Why al-Megrahi, 58, needs or wants a new house is unclear. He already has a palatial home in the nearby district of Hey Damascus where The Times interviewed him the day after his release, and where he enjoys total privacy.  It has high walls and is in a cul-de-sac, whereas the new house is on a wide boulevard named Shari al-Jarabah.

It could be that he wanted to exploit what was, before the uprising, a buoyant rental market, and to leave a solid, revenue-generating legacy to his four sons, one daughter and assorted grandchildren.

He is also believed to own another house in Ben Ashur, opposite the Maltese Embassy, and either he or the Libyan Government bought one in Glasgow for his family while he was imprisoned there.

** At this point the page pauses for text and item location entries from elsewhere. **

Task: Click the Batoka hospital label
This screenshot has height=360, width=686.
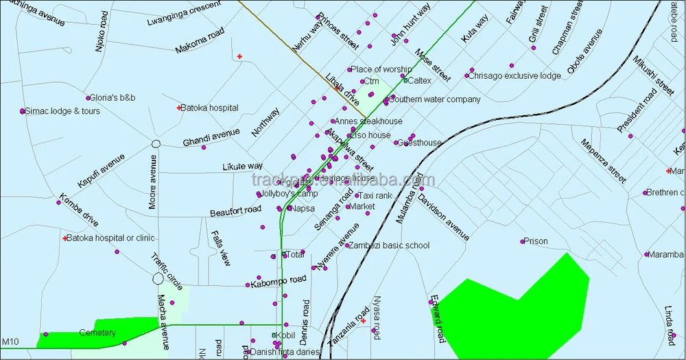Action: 209,108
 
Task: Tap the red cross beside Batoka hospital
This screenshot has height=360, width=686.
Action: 178,108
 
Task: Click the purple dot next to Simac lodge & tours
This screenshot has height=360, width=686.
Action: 23,111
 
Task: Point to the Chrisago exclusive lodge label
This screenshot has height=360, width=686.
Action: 514,76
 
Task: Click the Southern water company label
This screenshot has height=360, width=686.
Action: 435,99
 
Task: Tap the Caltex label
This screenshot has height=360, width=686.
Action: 420,81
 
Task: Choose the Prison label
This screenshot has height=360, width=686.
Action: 536,241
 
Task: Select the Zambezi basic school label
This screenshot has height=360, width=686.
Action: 388,245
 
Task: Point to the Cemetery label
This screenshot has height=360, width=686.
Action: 97,333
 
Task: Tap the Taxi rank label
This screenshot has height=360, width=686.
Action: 376,196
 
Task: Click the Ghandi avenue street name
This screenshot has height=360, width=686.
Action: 211,138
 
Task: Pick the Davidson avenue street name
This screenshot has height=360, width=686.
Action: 443,217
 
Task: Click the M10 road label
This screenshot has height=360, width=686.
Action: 10,341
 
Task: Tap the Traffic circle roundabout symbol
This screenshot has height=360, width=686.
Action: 158,278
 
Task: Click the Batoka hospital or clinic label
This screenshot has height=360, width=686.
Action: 110,239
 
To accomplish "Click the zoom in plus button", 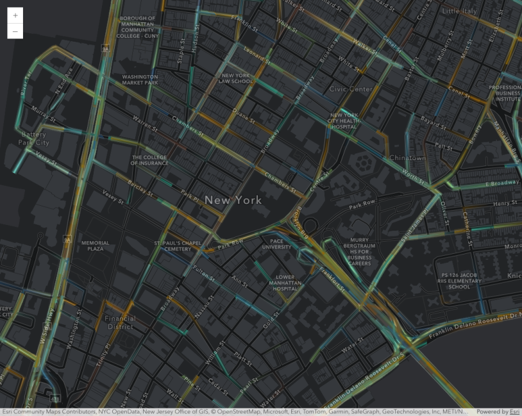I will (x=15, y=15).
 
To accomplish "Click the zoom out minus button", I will (x=15, y=31).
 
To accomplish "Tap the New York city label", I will (x=233, y=200).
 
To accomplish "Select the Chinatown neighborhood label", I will (x=407, y=158).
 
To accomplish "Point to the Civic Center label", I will (x=351, y=89).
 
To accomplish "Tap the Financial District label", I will (x=121, y=322).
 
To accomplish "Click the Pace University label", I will (x=276, y=244).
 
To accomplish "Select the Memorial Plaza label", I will (x=95, y=245).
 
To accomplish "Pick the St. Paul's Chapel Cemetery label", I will (x=178, y=246).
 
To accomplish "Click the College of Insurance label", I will (x=149, y=160).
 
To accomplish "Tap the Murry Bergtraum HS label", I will (x=360, y=251).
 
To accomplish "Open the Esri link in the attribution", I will (x=514, y=412).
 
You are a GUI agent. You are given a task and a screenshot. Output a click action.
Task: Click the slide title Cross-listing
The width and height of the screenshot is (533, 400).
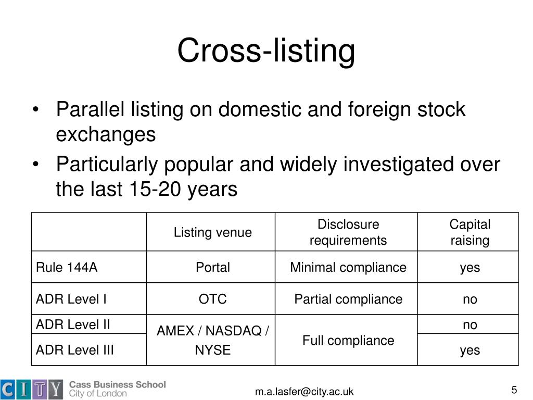(266, 52)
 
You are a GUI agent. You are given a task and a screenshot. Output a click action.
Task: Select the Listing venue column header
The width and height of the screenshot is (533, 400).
(212, 232)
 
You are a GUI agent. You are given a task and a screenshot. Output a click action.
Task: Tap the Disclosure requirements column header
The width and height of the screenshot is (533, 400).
(348, 232)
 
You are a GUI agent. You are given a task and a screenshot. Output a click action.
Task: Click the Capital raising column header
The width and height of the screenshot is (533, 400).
(469, 232)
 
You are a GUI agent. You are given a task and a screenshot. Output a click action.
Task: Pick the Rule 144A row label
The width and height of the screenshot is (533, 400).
(67, 268)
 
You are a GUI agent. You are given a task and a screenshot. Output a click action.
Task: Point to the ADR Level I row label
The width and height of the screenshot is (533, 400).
(71, 299)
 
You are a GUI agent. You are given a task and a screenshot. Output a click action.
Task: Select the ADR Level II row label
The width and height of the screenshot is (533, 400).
(73, 324)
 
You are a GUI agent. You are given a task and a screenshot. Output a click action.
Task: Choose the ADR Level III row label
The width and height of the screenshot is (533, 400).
(75, 350)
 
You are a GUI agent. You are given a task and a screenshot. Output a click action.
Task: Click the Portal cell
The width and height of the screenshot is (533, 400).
(212, 268)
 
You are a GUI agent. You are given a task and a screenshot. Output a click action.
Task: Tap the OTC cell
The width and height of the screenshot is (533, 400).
(212, 299)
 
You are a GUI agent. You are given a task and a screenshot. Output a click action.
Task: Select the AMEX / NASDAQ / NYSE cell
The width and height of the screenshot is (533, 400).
(212, 340)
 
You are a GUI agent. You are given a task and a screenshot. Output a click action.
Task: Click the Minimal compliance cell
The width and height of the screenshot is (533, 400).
(348, 268)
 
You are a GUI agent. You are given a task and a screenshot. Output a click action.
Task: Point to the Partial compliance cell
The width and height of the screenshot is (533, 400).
(348, 299)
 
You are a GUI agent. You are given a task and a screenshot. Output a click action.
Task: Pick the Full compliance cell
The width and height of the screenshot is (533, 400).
(348, 341)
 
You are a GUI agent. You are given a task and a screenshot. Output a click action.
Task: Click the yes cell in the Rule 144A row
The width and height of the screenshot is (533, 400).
(469, 268)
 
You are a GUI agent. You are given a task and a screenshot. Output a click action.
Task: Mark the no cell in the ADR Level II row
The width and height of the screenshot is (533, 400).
(469, 325)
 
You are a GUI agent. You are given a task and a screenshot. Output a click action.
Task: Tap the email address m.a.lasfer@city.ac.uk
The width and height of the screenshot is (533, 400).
(304, 392)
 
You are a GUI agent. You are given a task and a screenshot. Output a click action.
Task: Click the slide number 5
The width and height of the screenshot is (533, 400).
(514, 390)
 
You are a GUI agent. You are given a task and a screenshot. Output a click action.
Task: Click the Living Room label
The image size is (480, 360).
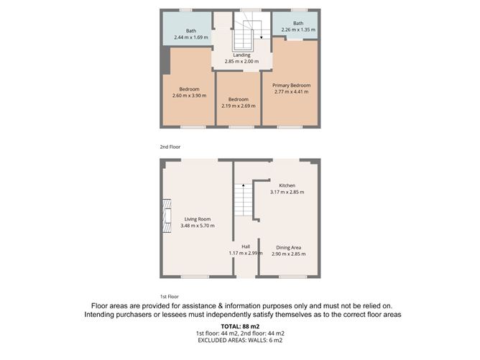point(198,219)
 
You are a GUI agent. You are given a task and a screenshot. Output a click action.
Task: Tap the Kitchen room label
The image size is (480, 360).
point(287,185)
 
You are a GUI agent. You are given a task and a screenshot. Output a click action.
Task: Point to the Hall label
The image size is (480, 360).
point(246,246)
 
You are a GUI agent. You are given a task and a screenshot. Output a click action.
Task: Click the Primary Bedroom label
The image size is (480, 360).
point(290,86)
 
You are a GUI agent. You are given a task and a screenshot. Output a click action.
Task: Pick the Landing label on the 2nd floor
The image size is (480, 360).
point(241,55)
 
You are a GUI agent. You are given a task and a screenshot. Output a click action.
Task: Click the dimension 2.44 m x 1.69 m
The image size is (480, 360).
point(192,37)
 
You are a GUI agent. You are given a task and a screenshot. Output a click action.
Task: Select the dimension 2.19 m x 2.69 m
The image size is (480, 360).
point(238,106)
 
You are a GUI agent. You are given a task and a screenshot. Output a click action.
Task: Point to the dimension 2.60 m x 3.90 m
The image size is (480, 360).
point(189,95)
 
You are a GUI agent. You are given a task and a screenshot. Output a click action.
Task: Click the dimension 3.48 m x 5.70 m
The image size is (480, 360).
point(198,226)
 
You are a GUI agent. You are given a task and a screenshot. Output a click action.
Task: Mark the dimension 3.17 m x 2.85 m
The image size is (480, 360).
point(287,192)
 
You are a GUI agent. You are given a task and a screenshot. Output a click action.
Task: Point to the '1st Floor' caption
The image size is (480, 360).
point(168,296)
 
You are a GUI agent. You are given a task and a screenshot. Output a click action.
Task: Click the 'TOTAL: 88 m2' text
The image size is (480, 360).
point(240,327)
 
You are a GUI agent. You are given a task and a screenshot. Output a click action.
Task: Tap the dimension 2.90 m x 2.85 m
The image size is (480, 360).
point(290,254)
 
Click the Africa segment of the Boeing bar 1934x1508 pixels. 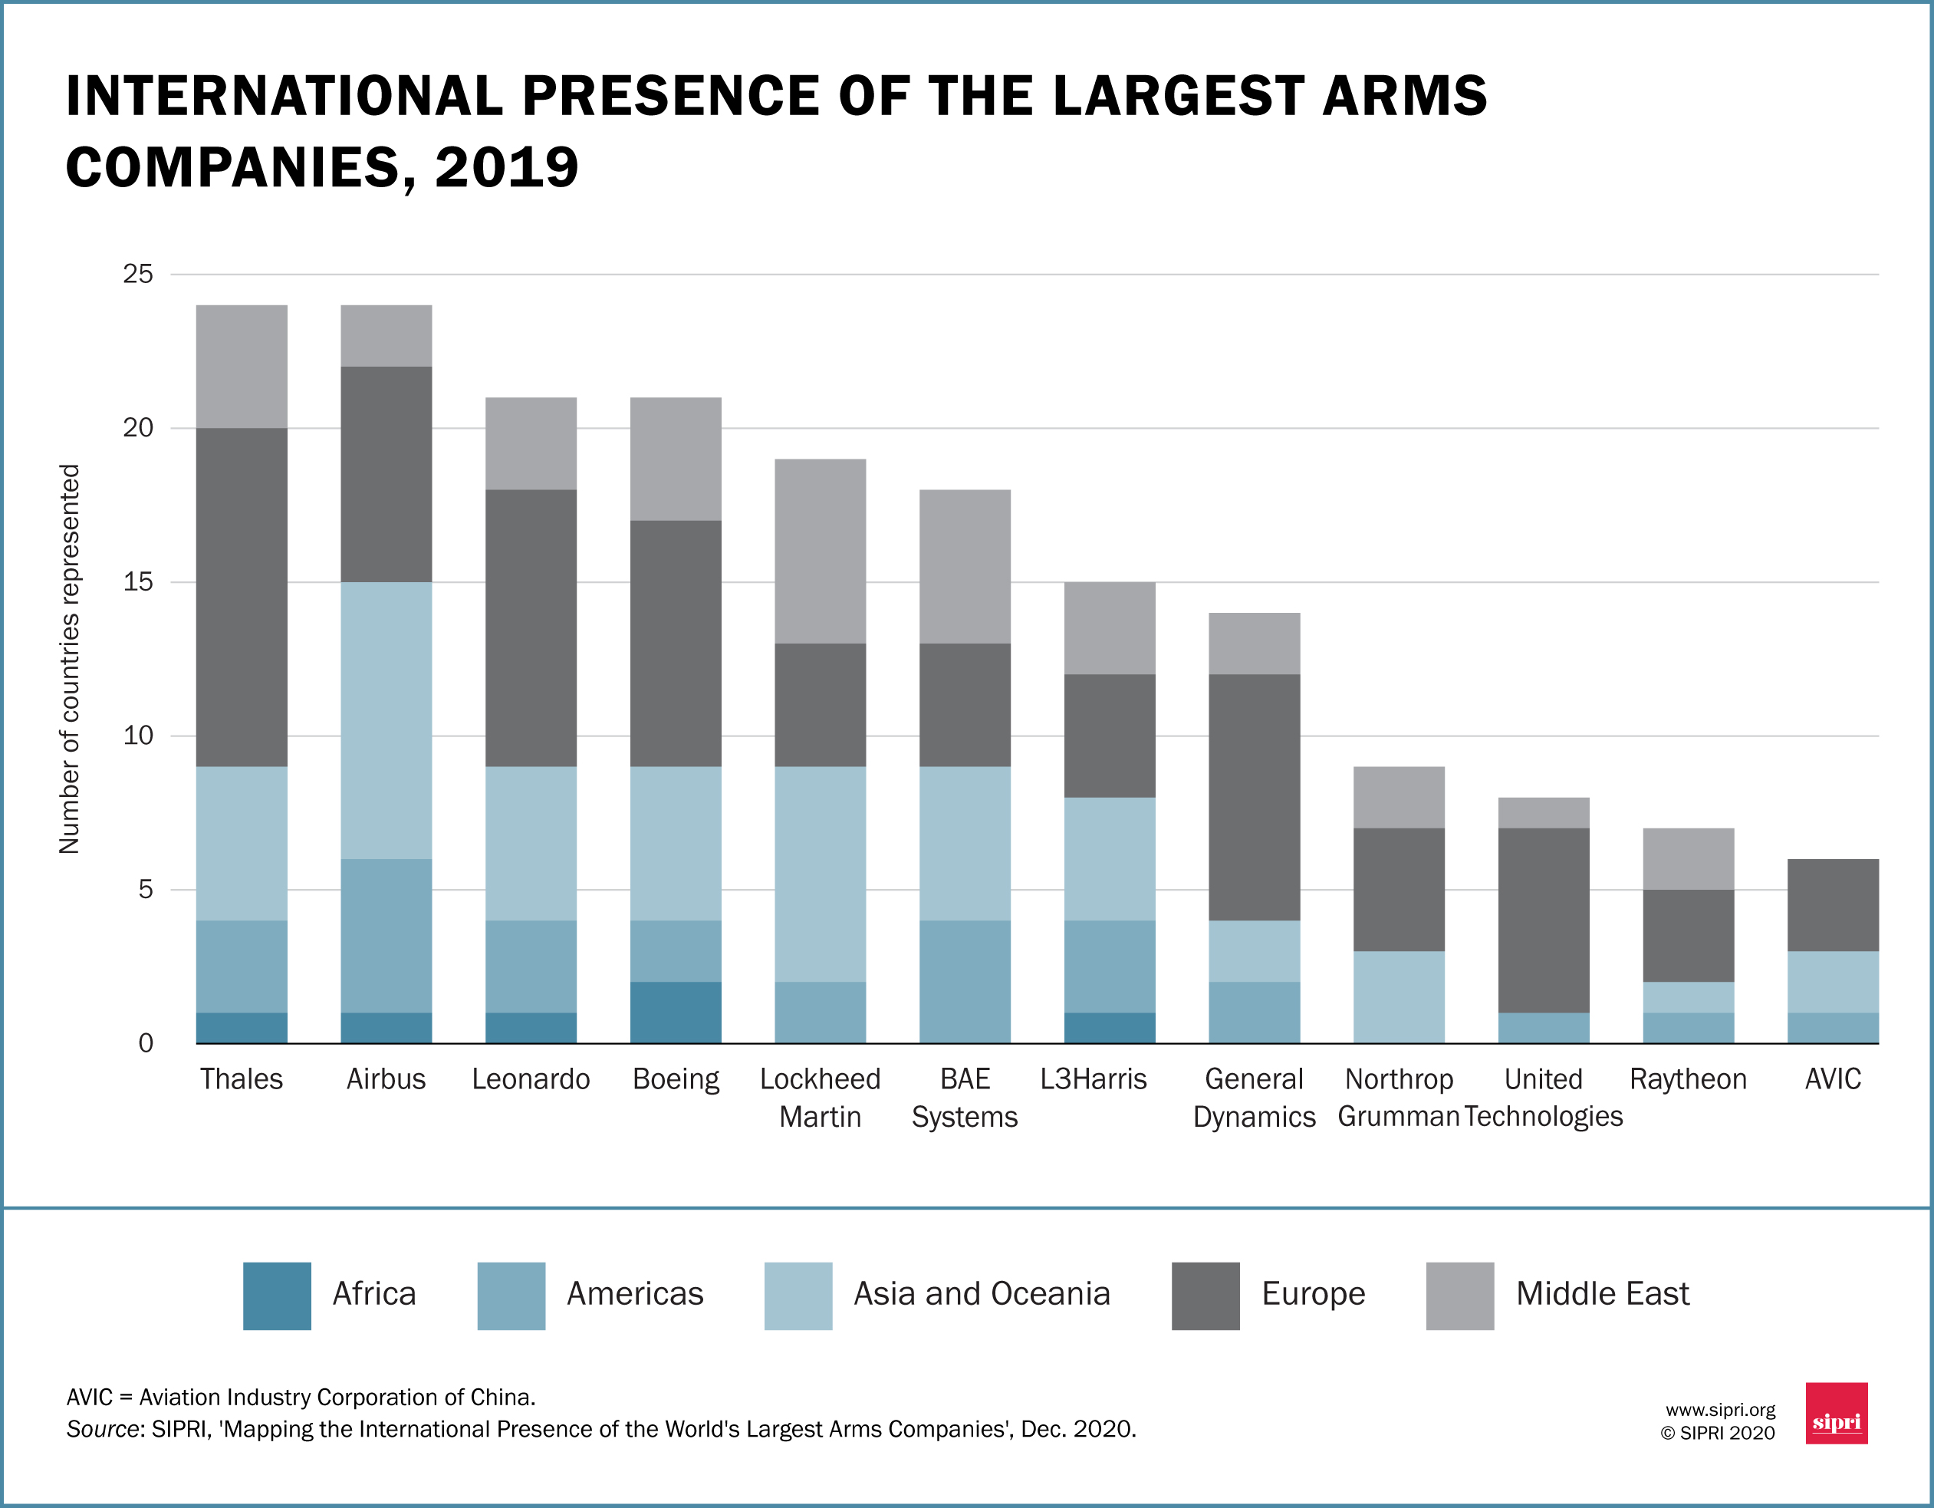[x=676, y=1012]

It is an impressive property portfolio for a man portrayed at his trial as a mid-ranking employee of Libyan Arab Airlines. It is clear that the regime has looked after him well and few Libyans would object to that.

While the majority of Britons and Americans regard al-Megrahi as the man responsible for the deaths of 270 people in the deadliest terrorist attack in British history, most Libyans see him as an innocent man who sacrificed his freedom to secure the lifting of crippling international sanctions imposed on his country.

Al-Megrahi has always protested his innocence, and insists he only abandoned his appeal so he could go home to die.  One measure of his status is that everyone The Times asked in Hey Damascus and Ben Ashur knew where his houses were.

Another is that the road from Shari al-Jarabah to the Turkish consulate has been blocked off to allow for the construction of the new house. It might be closed for a long time. All building work in Tripoli has ceased.

Apart from occasional sightings outside his new house al-Megrahi has barely been seen since his return. Last week The Times returned to his home in Hey Damascus, hoping to speak either to him or to a relative.

We were intercepted by four plain-clothes agents who emerged from two unmarked cars and detained us for the next two hours without a word of explanation.